• **WHAT THE TASK ASKS**: Skip the pictures. Retype exactly, and only, the lines between the line holding "The image size is (417, 262)." and the last line below, inclusive.

• **AVAILABLE DATA**:
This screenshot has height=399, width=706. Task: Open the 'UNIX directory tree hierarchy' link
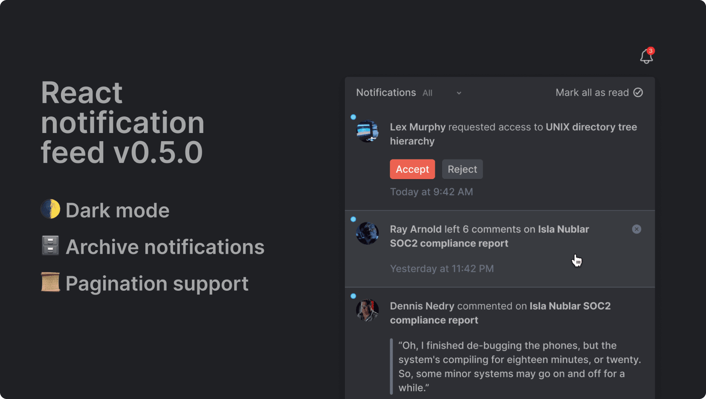pyautogui.click(x=591, y=127)
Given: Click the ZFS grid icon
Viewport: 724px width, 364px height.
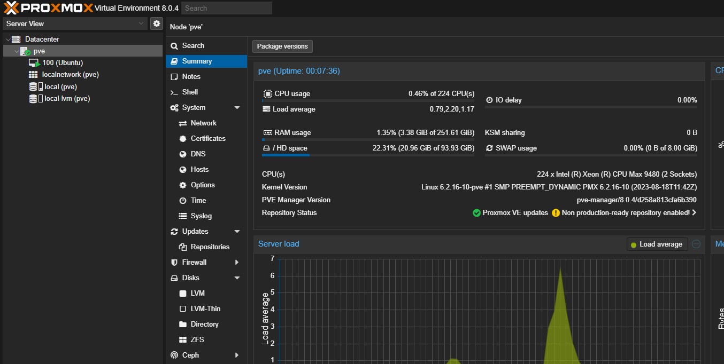Looking at the screenshot, I should [x=183, y=340].
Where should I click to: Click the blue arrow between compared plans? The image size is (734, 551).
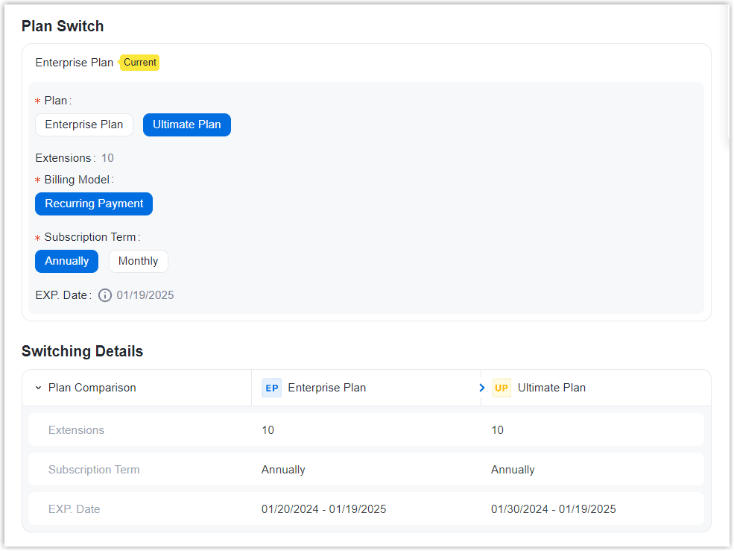(482, 388)
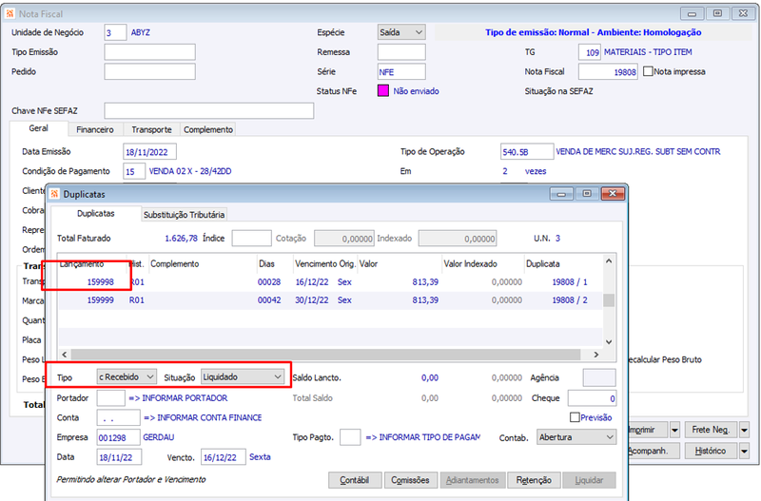This screenshot has height=501, width=761.
Task: Open the Contab. dropdown showing Abertura
Action: [576, 437]
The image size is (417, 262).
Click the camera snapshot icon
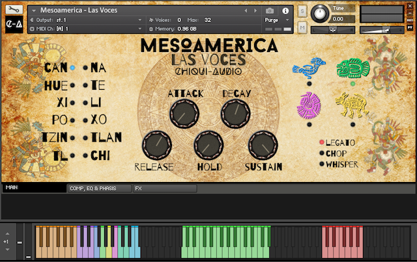(270, 11)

• **RESULT BELOW**:
The image size is (417, 262).
Click the camera snapshot icon
(270, 11)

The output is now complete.